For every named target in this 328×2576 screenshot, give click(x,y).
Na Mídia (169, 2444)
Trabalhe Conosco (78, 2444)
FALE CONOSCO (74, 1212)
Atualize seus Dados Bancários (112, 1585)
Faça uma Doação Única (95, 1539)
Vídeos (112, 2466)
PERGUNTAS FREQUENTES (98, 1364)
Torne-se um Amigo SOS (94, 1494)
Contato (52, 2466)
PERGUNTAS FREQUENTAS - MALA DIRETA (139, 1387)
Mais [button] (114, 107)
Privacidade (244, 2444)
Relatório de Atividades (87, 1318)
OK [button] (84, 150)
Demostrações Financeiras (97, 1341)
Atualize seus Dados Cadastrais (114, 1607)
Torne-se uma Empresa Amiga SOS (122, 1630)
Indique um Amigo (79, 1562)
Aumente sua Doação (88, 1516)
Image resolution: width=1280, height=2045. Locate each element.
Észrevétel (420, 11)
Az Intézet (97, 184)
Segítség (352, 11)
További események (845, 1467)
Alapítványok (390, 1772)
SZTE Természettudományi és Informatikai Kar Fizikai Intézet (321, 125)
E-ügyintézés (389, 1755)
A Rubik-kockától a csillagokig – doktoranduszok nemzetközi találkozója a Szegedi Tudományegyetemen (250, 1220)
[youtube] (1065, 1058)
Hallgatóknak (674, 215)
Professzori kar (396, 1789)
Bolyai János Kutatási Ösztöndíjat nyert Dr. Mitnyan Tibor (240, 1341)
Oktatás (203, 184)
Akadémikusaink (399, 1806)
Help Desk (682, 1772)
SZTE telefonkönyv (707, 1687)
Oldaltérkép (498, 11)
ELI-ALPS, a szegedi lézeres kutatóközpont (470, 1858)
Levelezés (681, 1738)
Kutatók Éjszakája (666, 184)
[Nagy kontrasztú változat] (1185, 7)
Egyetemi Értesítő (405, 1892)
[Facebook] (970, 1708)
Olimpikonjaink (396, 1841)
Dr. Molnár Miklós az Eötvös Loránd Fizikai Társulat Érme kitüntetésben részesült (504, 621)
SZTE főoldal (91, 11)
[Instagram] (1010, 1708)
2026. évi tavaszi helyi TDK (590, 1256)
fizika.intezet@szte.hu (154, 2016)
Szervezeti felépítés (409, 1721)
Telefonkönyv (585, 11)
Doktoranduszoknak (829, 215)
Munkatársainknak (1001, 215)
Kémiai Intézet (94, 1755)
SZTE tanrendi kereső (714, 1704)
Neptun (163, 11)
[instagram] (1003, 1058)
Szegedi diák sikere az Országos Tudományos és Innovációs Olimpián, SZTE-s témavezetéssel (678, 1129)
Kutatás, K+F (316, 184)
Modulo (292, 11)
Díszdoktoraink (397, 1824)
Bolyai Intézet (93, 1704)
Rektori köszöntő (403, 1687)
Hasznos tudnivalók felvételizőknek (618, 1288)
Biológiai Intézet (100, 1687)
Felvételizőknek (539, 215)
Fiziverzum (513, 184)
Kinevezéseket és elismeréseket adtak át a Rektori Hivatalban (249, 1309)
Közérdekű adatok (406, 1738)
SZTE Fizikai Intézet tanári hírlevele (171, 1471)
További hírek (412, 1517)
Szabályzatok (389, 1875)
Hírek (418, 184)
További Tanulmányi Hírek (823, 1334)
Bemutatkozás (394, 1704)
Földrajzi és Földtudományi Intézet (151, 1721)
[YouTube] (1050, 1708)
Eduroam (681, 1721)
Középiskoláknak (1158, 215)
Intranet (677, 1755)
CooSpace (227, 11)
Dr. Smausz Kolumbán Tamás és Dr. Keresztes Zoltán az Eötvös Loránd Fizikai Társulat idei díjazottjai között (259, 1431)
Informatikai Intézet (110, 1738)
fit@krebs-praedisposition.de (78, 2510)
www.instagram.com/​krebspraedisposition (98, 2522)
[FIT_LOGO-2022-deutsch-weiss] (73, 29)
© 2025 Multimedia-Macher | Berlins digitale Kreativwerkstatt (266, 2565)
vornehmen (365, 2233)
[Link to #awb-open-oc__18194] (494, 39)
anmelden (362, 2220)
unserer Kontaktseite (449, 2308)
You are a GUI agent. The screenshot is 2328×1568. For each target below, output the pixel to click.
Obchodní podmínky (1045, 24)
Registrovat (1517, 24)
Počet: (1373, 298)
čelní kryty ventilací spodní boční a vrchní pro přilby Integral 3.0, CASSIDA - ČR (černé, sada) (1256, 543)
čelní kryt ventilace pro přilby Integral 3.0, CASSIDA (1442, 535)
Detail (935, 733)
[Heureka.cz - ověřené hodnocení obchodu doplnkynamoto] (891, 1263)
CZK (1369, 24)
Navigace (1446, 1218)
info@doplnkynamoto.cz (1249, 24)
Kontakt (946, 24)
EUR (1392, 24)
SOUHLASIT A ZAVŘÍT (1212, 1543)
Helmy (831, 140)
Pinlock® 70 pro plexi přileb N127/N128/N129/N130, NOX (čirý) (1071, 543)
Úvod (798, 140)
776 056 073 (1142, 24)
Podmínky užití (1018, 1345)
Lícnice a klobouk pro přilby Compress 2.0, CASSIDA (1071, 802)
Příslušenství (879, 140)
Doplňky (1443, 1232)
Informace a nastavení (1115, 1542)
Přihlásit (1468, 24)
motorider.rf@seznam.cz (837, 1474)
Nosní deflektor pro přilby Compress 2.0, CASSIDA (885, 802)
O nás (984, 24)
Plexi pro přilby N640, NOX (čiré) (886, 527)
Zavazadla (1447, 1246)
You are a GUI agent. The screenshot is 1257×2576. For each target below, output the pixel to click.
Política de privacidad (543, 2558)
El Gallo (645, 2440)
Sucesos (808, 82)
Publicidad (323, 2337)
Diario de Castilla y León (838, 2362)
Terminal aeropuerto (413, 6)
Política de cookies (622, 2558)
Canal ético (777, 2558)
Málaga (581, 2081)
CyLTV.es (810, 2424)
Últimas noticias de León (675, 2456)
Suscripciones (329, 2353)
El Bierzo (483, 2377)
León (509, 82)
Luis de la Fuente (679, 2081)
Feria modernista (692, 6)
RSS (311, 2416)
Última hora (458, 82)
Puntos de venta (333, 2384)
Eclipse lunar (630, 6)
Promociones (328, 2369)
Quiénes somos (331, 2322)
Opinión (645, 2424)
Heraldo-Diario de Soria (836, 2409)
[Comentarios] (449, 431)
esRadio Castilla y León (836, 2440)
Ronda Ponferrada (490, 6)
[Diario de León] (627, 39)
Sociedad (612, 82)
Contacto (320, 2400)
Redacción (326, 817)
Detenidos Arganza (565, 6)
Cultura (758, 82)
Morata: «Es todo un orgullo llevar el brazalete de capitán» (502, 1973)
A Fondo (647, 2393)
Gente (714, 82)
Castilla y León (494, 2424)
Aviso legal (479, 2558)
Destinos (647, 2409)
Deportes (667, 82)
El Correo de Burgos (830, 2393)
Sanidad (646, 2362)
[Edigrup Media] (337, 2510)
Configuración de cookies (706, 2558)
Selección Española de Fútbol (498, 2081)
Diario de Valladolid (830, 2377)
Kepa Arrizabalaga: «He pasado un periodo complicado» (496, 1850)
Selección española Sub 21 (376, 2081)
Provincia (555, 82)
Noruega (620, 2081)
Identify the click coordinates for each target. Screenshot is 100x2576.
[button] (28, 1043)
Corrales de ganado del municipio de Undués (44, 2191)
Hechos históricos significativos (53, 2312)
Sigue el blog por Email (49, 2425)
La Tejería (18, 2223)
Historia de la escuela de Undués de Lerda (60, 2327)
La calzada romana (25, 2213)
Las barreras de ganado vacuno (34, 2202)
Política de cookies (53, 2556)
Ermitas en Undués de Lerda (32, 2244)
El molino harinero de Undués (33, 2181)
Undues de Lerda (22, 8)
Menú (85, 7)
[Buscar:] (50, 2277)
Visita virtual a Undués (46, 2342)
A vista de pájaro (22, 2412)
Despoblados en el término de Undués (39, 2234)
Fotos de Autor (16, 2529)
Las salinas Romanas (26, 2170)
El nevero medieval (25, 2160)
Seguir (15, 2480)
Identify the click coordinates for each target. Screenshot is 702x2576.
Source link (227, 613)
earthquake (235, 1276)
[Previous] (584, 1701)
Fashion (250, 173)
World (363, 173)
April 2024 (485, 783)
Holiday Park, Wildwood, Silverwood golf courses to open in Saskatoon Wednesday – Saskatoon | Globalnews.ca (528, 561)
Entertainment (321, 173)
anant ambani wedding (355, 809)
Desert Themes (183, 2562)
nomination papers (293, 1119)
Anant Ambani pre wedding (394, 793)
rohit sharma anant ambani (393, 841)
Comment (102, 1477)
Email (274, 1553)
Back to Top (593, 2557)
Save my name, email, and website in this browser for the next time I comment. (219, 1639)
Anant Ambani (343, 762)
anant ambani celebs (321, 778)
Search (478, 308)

+---+

What the task requires: Please copy, without any change, the lines of the material from the first through the one containing "Díszdoktoraink (397, 1824)". Write nothing else.

Solution to the problem:
For every named target in this 328×2576 screenshot, give click(x,y).
Na Mídia (169, 2444)
Trabalhe Conosco (78, 2444)
FALE CONOSCO (74, 1212)
Atualize seus Dados Bancários (112, 1585)
Faça uma Doação Única (95, 1539)
Vídeos (112, 2466)
PERGUNTAS FREQUENTES (98, 1364)
Torne-se um Amigo SOS (94, 1494)
Contato (52, 2466)
PERGUNTAS FREQUENTAS - MALA DIRETA (139, 1387)
Mais [button] (114, 107)
Privacidade (244, 2444)
Relatório de Atividades (87, 1318)
OK [button] (84, 150)
Demostrações Financeiras (97, 1341)
Atualize seus Dados Cadastrais (114, 1607)
Torne-se uma Empresa Amiga SOS (122, 1630)
Indique um Amigo (79, 1562)
Aumente sua Doação (88, 1516)
Image resolution: width=1280, height=2045. Locate each element.
Észrevétel (420, 11)
Az Intézet (97, 184)
Segítség (352, 11)
További események (845, 1467)
Alapítványok (390, 1772)
SZTE Természettudományi és Informatikai Kar Fizikai Intézet (321, 125)
E-ügyintézés (389, 1755)
A Rubik-kockától a csillagokig – doktoranduszok nemzetközi találkozója a Szegedi Tudományegyetemen (250, 1220)
[youtube] (1065, 1058)
Hallgatóknak (674, 215)
Professzori kar (396, 1789)
Bolyai János Kutatási Ösztöndíjat nyert Dr. Mitnyan Tibor (240, 1341)
Oktatás (203, 184)
Akadémikusaink (399, 1806)
Help Desk (682, 1772)
SZTE telefonkönyv (707, 1687)
Oldaltérkép (498, 11)
ELI-ALPS, a szegedi lézeres kutatóközpont (470, 1858)
Levelezés (681, 1738)
Kutatók Éjszakája (666, 184)
[Nagy kontrasztú változat] (1185, 7)
Egyetemi Értesítő (405, 1892)
[Facebook] (970, 1708)
Olimpikonjaink (396, 1841)
Dr. Molnár Miklós az Eötvös Loránd Fizikai Társulat Érme kitüntetésben részesült (504, 621)
SZTE főoldal (91, 11)
[Instagram] (1010, 1708)
2026. évi tavaszi helyi TDK (590, 1256)
fizika.intezet@szte.hu (154, 2016)
Szervezeti felépítés (409, 1721)
Telefonkönyv (585, 11)
Doktoranduszoknak (829, 215)
Munkatársainknak (1001, 215)
Kémiai Intézet (94, 1755)
SZTE tanrendi kereső (714, 1704)
Neptun (163, 11)
[instagram] (1003, 1058)
Szegedi diák sikere az Országos Tudományos és Innovációs Olimpián, SZTE-s témavezetéssel (678, 1129)
Kutatás, K+F (316, 184)
Modulo (292, 11)
Díszdoktoraink (397, 1824)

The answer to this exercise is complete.